J. P. : Incontestablement depuis la victoire de Benoît Hamon sur Manuel Valls, Emmanuel Macron a vu un espace au centre-droit du PS se dégager et se libérer. Les difficultés actuelles rencontrées par François Fillon peuvent aussi s'avérer positives pour la campagne d'Emmanuel Macron. François Fillon se retrouve attaqué jusque dans son propre camp alors qu'on pouvait penser jusqu'à présent que la droite avait trouvé en lui un candidat rassembleur et dynamique. Si l'on ajoute à cela, que Benoît Hamon va venir neutraliser en quelque sorte Jean-Luc Mélenchon, les deux candidats étant tellement proches, ils vont se prendre des voix l'un à l'autre. Cette situation sur tous les plans semble très bonne pour Emmanuel Macron. J'ai néanmoins tendance à penser que le soleil qui brille aujourd'hui pour lui risque d'être voilé assez vite. Je suis persuadé que l'une des raisons du succès actuel d'Emmanuel Macron est qu'il est resté très flou et ambigu sur son programme. Il n'a pratiquement rien dit. Plus, il va devoir sortir de ce flou et préciser son programme et rentrer dans le détail de son projet, plus sa popularité va baisser. Il va devoir annoncer en gros ce qu'il soutient et ce qu'il supprime. Car la politique aujourd'hui, c'est expliquer «qui sera bénéficiaire de mon programme et qui sera sacrifié par ma politique».

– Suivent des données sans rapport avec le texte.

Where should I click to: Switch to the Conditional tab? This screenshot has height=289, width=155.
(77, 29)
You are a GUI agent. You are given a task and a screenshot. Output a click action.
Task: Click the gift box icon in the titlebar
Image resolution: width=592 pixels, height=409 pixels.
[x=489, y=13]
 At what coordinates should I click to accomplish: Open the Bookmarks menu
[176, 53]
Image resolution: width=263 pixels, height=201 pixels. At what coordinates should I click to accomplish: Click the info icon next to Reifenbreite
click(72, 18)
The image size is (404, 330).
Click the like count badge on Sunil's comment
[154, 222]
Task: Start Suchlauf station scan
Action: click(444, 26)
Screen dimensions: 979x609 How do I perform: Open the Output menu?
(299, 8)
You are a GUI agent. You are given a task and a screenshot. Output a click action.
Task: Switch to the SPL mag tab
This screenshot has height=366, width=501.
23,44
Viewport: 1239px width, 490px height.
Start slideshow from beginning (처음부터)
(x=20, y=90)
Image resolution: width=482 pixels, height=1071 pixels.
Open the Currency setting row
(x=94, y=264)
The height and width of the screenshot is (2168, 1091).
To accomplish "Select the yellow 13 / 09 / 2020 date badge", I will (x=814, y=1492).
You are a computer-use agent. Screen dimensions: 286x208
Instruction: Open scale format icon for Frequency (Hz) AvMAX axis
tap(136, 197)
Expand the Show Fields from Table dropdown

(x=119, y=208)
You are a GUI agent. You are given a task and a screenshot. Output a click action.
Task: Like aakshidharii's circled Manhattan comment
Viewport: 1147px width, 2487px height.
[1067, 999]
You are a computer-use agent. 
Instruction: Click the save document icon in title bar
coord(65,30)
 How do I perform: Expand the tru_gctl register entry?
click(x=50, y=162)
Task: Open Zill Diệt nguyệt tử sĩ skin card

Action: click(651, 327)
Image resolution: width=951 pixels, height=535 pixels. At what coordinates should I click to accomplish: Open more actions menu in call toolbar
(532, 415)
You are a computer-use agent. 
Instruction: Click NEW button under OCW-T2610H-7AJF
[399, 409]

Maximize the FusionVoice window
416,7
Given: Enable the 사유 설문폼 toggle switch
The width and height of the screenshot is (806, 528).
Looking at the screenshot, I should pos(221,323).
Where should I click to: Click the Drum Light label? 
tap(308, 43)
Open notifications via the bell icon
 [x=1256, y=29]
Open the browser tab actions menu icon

Emmanuel Macron a littéralement déjà vécu ses meilleurs moments et maintenant les ennuis vont commencer pour lui
Plus Emmanuel Macron devra détailler son contenu programmatique, plus il fera de mécontents. C'est évident. Aujourd'hui, tout le monde a l'impression de pouvoir gagner au «Loto Macron», mais plus les numéros vont sortir, plus des électeurs seront absents de la grille gagnante. Il n'a pour l'instant dit qu'une seule chose de précise : sa volonté de rembourser les lunettes et les soins dentaires à 100%. Mais qui va être contre quelque chose comme cela ? Toute personne sait que si elle ne porte pas déjà de lunettes, elle devra en porter un jour ou l'autre en vieillissant. Tout le monde est forcément d'accord avec ça. S'il arrive à construire un programme entier sur des sujets qui mettront tout le monde d'accord, il sera très fort. Mais je ne pense pas que l'on puisse contenter tout le monde et son frère. Je pense qu'Emmanuel Macron a déjà mangé son pain blanc. Il a littéralement déjà vécu ses meilleurs moments et maintenant les ennuis vont commencer pour lui.